Lifelong CatechesisForming Catholic identity across generations
For a large part of the liturgical year, we devote ourselves to listening to the mystery of Christ in all its aspects unfolded as we seek God's truth and understanding.
Justin, a layman, was the first great theologian of Christianity and a number of his lengthy writings remain with us today. Born of Greco-Roman parents, Justin received the best liberal education available in his day. He studied rhetoric, history, poetry, and was especially interested in philosophy. But none of the philosophers whom he studied seemed to have exactly what he was looking for. He was a convert to Christianity and became one of its chief spokespersons of his day.

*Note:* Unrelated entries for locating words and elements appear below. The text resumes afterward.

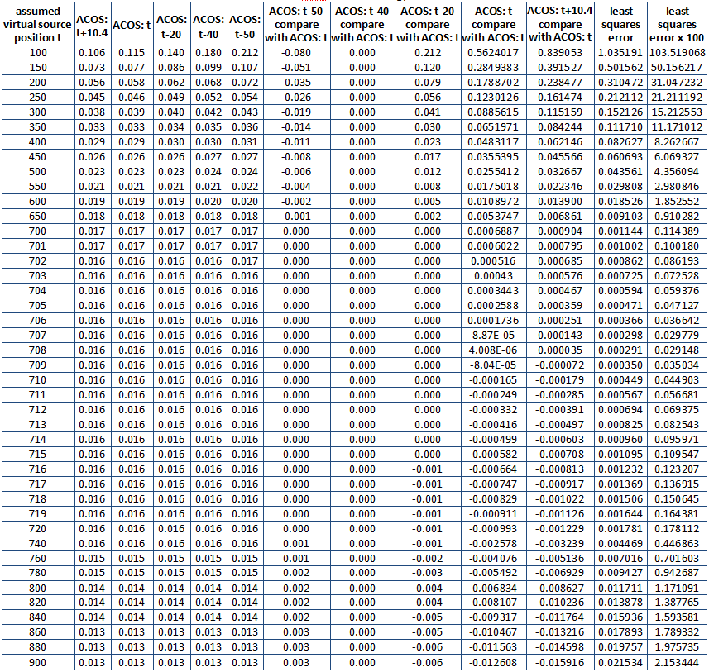Select the 'ACOS: t-20' column header

click(171, 24)
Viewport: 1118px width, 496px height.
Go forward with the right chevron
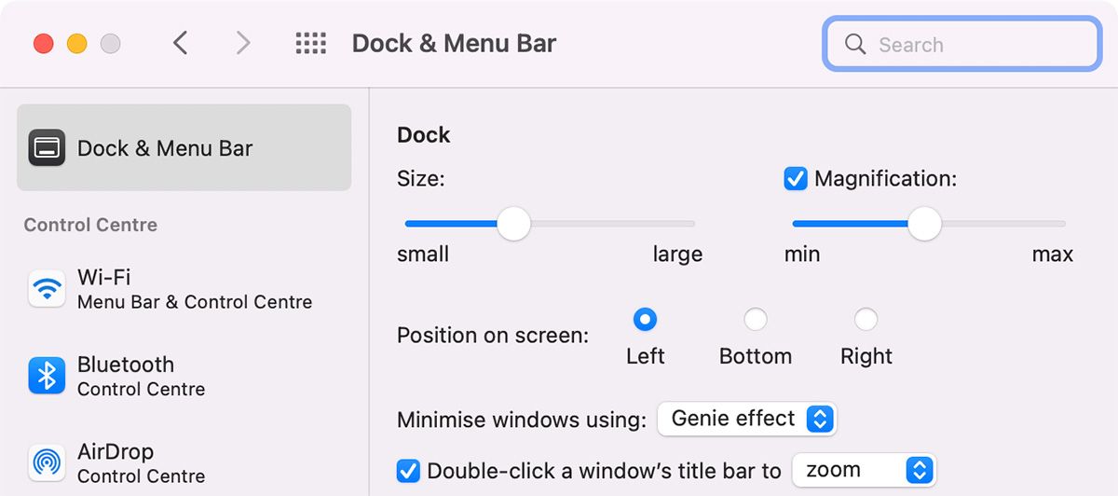pos(243,44)
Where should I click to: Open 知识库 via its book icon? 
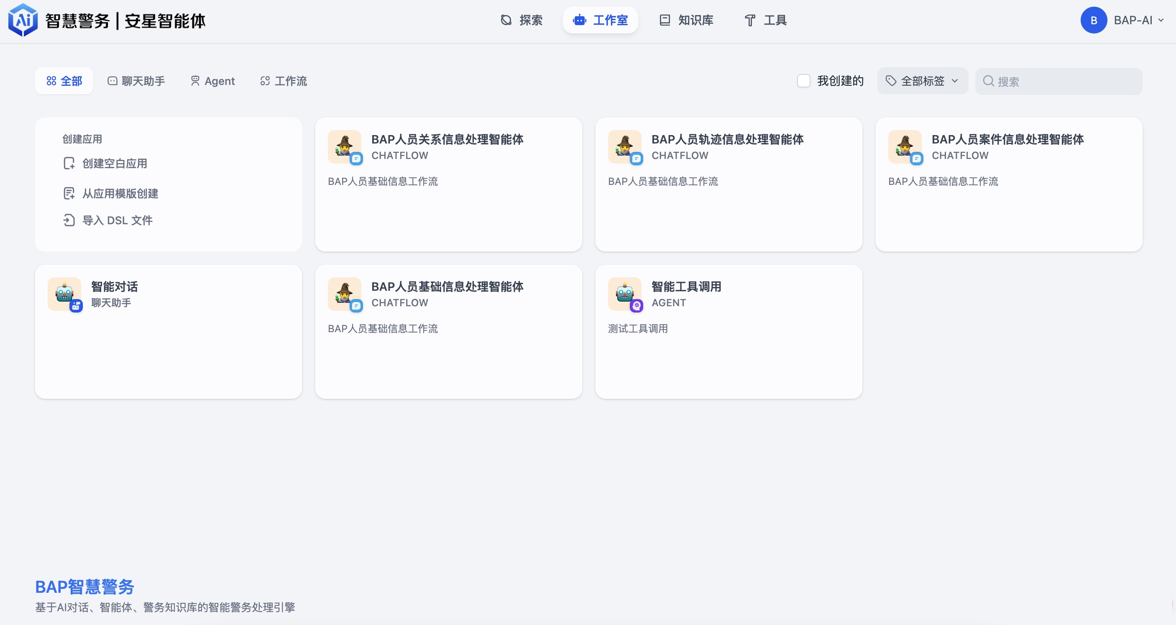pos(664,20)
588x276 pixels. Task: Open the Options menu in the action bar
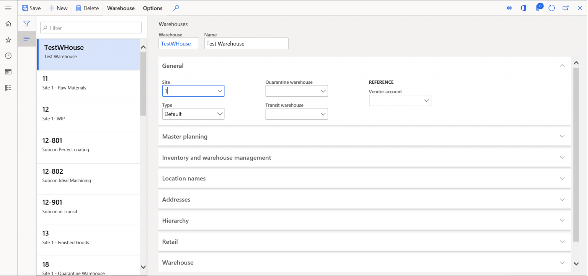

Traveling to various lands, Justin debated with pagan philosophers, heretics, and Jews. Eventually, he came to Rome where he argued in public with a Cynic named Crescens. Having bested Crescens in the debate, Justin earned his hatred. Crescens denounced Justin as a Christian and Justin, together with six other Christians, was brought before the Roman prefect, Rusticus, for trial. After admitting his Christianity and refusing to sacrifice to the Roman gods, Justin and the others were condemned to torture and death.
Justin searched for a time before finding God. Once he had found God, he kept the faith even to death. Although martyrdom may not be the fate of any of us, we should be prepared to defend our faith at any given moment.